British hospital wards could face a “ghastly national disaster” because of the growing number of unregulated healthcare assistants, the Nursing and Midwifery Council said.
Dickon Weir-Hughes, chief executive of the nursing regulator, has called for ministers to create standardised regulations for the hundreds of thousands of workers who are responsible for a lot of the basic care needed by NHS patients.
Professor Weir-Hughes told The Times that some nurses struck off for risking patient safety were still working on wards as healthcare assistants.
He told the newspaper: “We’ve struck people off as nurses who have then come back and worked as healthcare support workers. There’s nothing to prevent them from doing that.
“If they’ve done something wrong that’s very technical, that doesn’t mean they couldn’t give a bed bath, but I don’t think any member of the public would expect a struck-off nurse or midwife to be looking after them as a healthcare support worker.”
He added that even though hundreds of complaints are made about healthcare assistants each year, officials have no power to act.
“All we can do is to say you either have to go to the person’s employer, or if it’s sufficiently serious call the police. There are no other mechanisms,” he said.
The council is drawing up guidelines for nurses who do not know when they need to perform tasks - such as feeding or washing patients - or when they can delegate to assistants.
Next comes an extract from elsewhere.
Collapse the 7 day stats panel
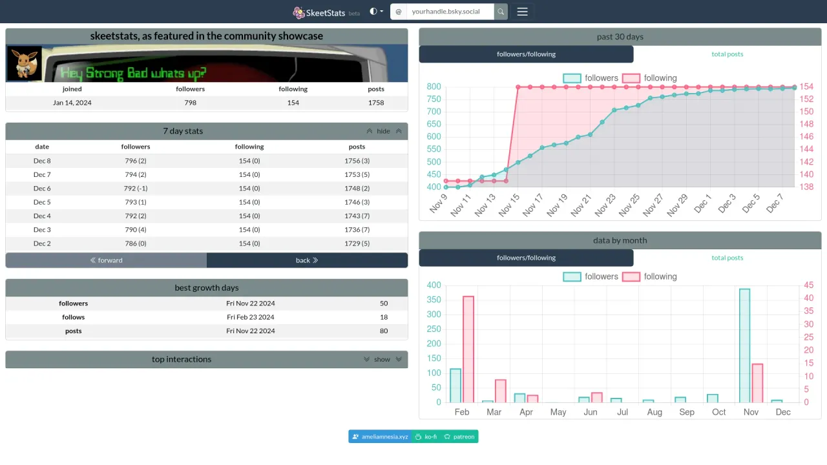 384,131
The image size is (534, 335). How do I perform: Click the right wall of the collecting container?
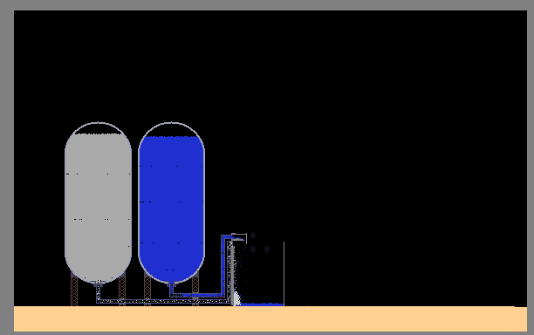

A Department of Health spokesman said: “The case for introducing national statutory regulation must be proportionate to any risks posed.
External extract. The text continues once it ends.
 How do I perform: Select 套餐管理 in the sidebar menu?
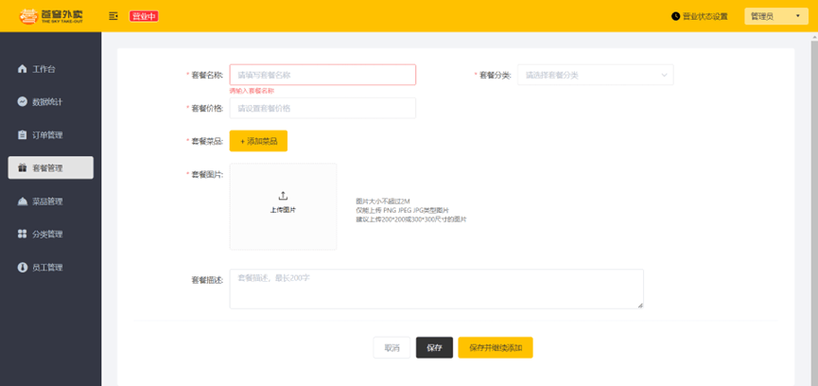click(x=51, y=168)
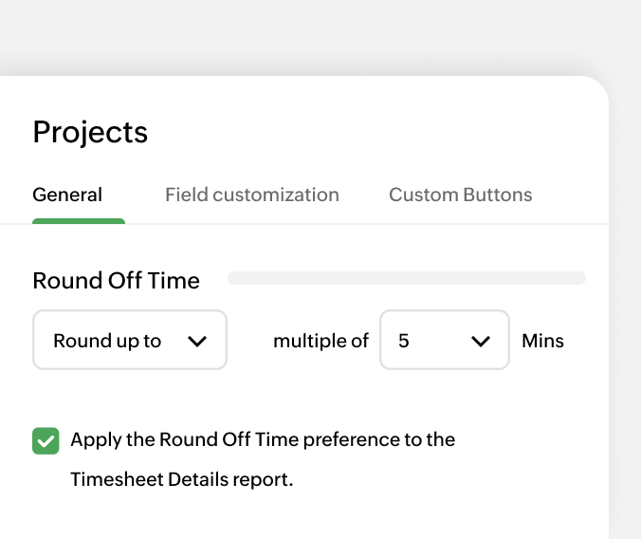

“We intend to establish a system of voluntary registration, which could deliver the same benefits as a statutory scheme for those employers who choose to use registered workers, and without the cost and bureaucracy associated with a statutory scheme.
“If there are complaints about healthcare assistants they should be directed to the employing organisation. The employing organisation would have a duty to refer the individual to the Independent Safeguarding Authority if there are concerns the individual could pose a risk of harm.”